PROBLEM TO SOLVE
Transcribe all the records with complete accuracy.

------

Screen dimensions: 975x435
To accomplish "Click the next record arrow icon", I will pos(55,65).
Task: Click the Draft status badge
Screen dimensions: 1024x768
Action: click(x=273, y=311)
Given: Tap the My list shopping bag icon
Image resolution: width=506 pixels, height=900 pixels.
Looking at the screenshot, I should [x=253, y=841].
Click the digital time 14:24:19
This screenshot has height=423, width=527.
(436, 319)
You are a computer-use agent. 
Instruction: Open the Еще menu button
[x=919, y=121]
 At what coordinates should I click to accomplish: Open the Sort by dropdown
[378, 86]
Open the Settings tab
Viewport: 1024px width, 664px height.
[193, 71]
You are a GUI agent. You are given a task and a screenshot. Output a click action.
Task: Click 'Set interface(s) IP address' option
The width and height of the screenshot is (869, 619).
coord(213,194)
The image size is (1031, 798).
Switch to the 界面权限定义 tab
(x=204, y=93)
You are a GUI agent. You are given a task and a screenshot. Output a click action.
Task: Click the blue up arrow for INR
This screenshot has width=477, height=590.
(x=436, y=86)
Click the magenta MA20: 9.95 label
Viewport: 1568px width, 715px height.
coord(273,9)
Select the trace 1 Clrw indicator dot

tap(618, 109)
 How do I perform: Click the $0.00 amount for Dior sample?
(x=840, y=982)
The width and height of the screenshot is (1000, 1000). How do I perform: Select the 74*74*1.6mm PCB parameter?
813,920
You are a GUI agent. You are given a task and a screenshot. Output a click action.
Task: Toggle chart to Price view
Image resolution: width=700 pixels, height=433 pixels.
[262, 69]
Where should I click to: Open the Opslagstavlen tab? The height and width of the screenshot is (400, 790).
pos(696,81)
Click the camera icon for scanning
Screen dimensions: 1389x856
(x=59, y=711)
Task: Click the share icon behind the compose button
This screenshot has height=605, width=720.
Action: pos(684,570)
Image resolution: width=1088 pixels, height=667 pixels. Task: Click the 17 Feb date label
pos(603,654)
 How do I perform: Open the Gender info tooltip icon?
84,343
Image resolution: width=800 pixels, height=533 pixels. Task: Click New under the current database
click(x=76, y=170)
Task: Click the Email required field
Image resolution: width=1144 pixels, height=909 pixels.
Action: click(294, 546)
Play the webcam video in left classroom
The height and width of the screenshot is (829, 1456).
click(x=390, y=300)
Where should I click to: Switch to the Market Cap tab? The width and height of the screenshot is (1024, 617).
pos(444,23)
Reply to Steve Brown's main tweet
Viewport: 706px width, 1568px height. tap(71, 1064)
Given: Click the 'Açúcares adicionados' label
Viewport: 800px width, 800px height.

------

RESPONSE FOR THIS EXERCISE
Screen dimensions: 975x435
To accomplish "Click the next record arrow icon", I will pos(55,65).
Task: Click the Draft status badge
Screen dimensions: 1024x768
Action: click(x=273, y=311)
Given: Tap the My list shopping bag icon
Image resolution: width=506 pixels, height=900 pixels.
Looking at the screenshot, I should [x=253, y=841].
Click the digital time 14:24:19
This screenshot has height=423, width=527.
(436, 319)
You are a computer-use agent. 
Instruction: Open the Еще menu button
[x=919, y=121]
 At what coordinates should I click to accomplish: Open the Sort by dropdown
[378, 86]
Open the Settings tab
Viewport: 1024px width, 664px height.
[193, 71]
You are a GUI agent. You are given a task and a screenshot. Output a click action.
Task: Click 'Set interface(s) IP address' option
The width and height of the screenshot is (869, 619).
coord(213,194)
The image size is (1031, 798).
Switch to the 界面权限定义 tab
(x=204, y=93)
You are a GUI agent. You are given a task and a screenshot. Output a click action.
Task: Click the blue up arrow for INR
This screenshot has width=477, height=590.
(x=436, y=86)
Click the magenta MA20: 9.95 label
Viewport: 1568px width, 715px height.
coord(273,9)
Select the trace 1 Clrw indicator dot

tap(618, 109)
 How do I perform: Click the $0.00 amount for Dior sample?
(x=840, y=982)
The width and height of the screenshot is (1000, 1000). How do I perform: Select the 74*74*1.6mm PCB parameter?
813,920
You are a GUI agent. You are given a task and a screenshot. Output a click action.
Task: Toggle chart to Price view
Image resolution: width=700 pixels, height=433 pixels.
[262, 69]
Where should I click to: Open the Opslagstavlen tab? The height and width of the screenshot is (400, 790).
pos(696,81)
Click the camera icon for scanning
Screen dimensions: 1389x856
(x=59, y=711)
Task: Click the share icon behind the compose button
This screenshot has height=605, width=720.
Action: pos(684,570)
Image resolution: width=1088 pixels, height=667 pixels. Task: Click the 17 Feb date label
pos(603,654)
 How do I perform: Open the Gender info tooltip icon?
84,343
Image resolution: width=800 pixels, height=533 pixels. Task: Click New under the current database
click(x=76, y=170)
Task: Click the Email required field
Image resolution: width=1144 pixels, height=909 pixels.
Action: click(294, 546)
Play the webcam video in left classroom
The height and width of the screenshot is (829, 1456).
click(x=390, y=300)
Where should I click to: Switch to the Market Cap tab? The width and height of the screenshot is (1024, 617).
pos(444,23)
Reply to Steve Brown's main tweet
Viewport: 706px width, 1568px height. tap(71, 1064)
Given: Click the 'Açúcares adicionados' label
Viewport: 800px width, 800px height.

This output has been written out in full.